Data:
◇ ◇ ◇
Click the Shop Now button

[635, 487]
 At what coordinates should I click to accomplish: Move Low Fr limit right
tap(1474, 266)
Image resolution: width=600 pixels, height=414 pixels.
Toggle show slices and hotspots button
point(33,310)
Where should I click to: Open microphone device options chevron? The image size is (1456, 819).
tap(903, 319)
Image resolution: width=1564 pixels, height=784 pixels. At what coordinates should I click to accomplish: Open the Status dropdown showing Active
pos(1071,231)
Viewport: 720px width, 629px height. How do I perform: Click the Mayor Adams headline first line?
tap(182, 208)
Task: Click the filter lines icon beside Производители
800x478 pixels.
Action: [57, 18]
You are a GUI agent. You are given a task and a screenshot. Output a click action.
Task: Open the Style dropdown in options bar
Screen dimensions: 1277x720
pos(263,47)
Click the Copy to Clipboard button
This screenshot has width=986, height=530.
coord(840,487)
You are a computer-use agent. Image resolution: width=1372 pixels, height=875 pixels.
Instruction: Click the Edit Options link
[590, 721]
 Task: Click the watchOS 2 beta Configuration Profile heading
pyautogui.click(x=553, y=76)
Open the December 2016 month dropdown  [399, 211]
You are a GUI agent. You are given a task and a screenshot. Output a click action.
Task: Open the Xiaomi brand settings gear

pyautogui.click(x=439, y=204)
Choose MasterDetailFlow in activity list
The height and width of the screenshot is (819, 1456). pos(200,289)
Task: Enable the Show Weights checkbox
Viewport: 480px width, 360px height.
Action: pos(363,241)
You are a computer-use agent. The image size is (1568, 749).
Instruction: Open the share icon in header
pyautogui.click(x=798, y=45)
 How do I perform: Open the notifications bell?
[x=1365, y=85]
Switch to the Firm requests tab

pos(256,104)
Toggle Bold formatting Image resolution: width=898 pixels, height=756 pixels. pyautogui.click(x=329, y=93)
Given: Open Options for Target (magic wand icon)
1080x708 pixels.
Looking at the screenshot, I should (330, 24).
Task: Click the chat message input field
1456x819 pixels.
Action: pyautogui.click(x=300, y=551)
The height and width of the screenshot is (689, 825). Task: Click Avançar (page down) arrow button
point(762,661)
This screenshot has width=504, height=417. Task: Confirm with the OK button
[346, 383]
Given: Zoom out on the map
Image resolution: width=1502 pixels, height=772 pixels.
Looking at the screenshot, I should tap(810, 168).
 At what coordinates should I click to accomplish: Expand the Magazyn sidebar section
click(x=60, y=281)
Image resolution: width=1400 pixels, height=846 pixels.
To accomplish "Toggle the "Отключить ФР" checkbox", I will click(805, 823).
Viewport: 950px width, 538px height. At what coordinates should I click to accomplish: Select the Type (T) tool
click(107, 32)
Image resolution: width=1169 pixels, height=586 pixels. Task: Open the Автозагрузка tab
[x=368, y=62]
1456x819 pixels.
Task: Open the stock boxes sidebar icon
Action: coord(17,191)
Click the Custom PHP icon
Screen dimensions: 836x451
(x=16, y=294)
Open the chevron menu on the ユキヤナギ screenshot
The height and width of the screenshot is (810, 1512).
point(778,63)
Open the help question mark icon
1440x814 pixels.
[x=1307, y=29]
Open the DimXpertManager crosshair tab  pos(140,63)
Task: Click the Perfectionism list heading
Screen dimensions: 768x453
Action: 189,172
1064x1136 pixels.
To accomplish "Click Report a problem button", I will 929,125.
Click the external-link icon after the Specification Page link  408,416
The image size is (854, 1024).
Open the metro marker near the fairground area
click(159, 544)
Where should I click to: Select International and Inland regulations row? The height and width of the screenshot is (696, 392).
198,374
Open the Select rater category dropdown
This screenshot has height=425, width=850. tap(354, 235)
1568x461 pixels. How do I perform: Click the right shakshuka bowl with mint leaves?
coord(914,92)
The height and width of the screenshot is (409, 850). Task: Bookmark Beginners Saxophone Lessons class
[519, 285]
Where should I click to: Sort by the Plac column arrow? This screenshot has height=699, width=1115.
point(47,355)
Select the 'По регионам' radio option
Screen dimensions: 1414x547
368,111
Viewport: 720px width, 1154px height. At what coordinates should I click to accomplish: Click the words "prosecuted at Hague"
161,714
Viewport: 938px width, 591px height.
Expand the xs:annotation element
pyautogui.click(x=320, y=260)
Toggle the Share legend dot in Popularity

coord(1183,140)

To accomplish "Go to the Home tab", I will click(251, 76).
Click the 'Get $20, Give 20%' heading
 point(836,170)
◇ ◇ ◇
Set problem: Reproduce the entire listing above word for word.

Exercise solution:
Click the Shop Now button

[635, 487]
 At what coordinates should I click to accomplish: Move Low Fr limit right
tap(1474, 266)
Image resolution: width=600 pixels, height=414 pixels.
Toggle show slices and hotspots button
point(33,310)
Where should I click to: Open microphone device options chevron? The image size is (1456, 819).
tap(903, 319)
Image resolution: width=1564 pixels, height=784 pixels. At what coordinates should I click to accomplish: Open the Status dropdown showing Active
pos(1071,231)
Viewport: 720px width, 629px height. How do I perform: Click the Mayor Adams headline first line?
tap(182, 208)
Task: Click the filter lines icon beside Производители
800x478 pixels.
Action: [57, 18]
You are a GUI agent. You are given a task and a screenshot. Output a click action.
Task: Open the Style dropdown in options bar
Screen dimensions: 1277x720
pos(263,47)
Click the Copy to Clipboard button
This screenshot has width=986, height=530.
coord(840,487)
You are a computer-use agent. Image resolution: width=1372 pixels, height=875 pixels.
Instruction: Click the Edit Options link
[590, 721]
 Task: Click the watchOS 2 beta Configuration Profile heading
pyautogui.click(x=553, y=76)
Open the December 2016 month dropdown  [399, 211]
You are a GUI agent. You are given a task and a screenshot. Output a click action.
Task: Open the Xiaomi brand settings gear

pyautogui.click(x=439, y=204)
Choose MasterDetailFlow in activity list
The height and width of the screenshot is (819, 1456). pos(200,289)
Task: Enable the Show Weights checkbox
Viewport: 480px width, 360px height.
Action: pos(363,241)
You are a computer-use agent. The image size is (1568, 749).
Instruction: Open the share icon in header
pyautogui.click(x=798, y=45)
 How do I perform: Open the notifications bell?
[x=1365, y=85]
Switch to the Firm requests tab

pos(256,104)
Toggle Bold formatting Image resolution: width=898 pixels, height=756 pixels. pyautogui.click(x=329, y=93)
Given: Open Options for Target (magic wand icon)
1080x708 pixels.
Looking at the screenshot, I should (330, 24).
Task: Click the chat message input field
1456x819 pixels.
Action: pyautogui.click(x=300, y=551)
The height and width of the screenshot is (689, 825). Task: Click Avançar (page down) arrow button
point(762,661)
This screenshot has width=504, height=417. Task: Confirm with the OK button
[346, 383]
Given: Zoom out on the map
Image resolution: width=1502 pixels, height=772 pixels.
Looking at the screenshot, I should tap(810, 168).
 At what coordinates should I click to accomplish: Expand the Magazyn sidebar section
click(x=60, y=281)
Image resolution: width=1400 pixels, height=846 pixels.
To accomplish "Toggle the "Отключить ФР" checkbox", I will click(805, 823).
Viewport: 950px width, 538px height. At what coordinates should I click to accomplish: Select the Type (T) tool
click(107, 32)
Image resolution: width=1169 pixels, height=586 pixels. Task: Open the Автозагрузка tab
[x=368, y=62]
1456x819 pixels.
Task: Open the stock boxes sidebar icon
Action: coord(17,191)
Click the Custom PHP icon
Screen dimensions: 836x451
(x=16, y=294)
Open the chevron menu on the ユキヤナギ screenshot
The height and width of the screenshot is (810, 1512).
point(778,63)
Open the help question mark icon
1440x814 pixels.
[x=1307, y=29]
Open the DimXpertManager crosshair tab  pos(140,63)
Task: Click the Perfectionism list heading
Screen dimensions: 768x453
Action: 189,172
1064x1136 pixels.
To accomplish "Click Report a problem button", I will 929,125.
Click the external-link icon after the Specification Page link  408,416
The image size is (854, 1024).
Open the metro marker near the fairground area
click(159, 544)
Where should I click to: Select International and Inland regulations row? The height and width of the screenshot is (696, 392).
198,374
Open the Select rater category dropdown
This screenshot has height=425, width=850. tap(354, 235)
1568x461 pixels. How do I perform: Click the right shakshuka bowl with mint leaves?
coord(914,92)
The height and width of the screenshot is (409, 850). Task: Bookmark Beginners Saxophone Lessons class
[519, 285]
Where should I click to: Sort by the Plac column arrow? This screenshot has height=699, width=1115.
point(47,355)
Select the 'По регионам' radio option
Screen dimensions: 1414x547
368,111
Viewport: 720px width, 1154px height. At what coordinates should I click to accomplish: Click the words "prosecuted at Hague"
161,714
Viewport: 938px width, 591px height.
Expand the xs:annotation element
pyautogui.click(x=320, y=260)
Toggle the Share legend dot in Popularity

coord(1183,140)

To accomplish "Go to the Home tab", I will click(251, 76).
Click the 'Get $20, Give 20%' heading
 point(836,170)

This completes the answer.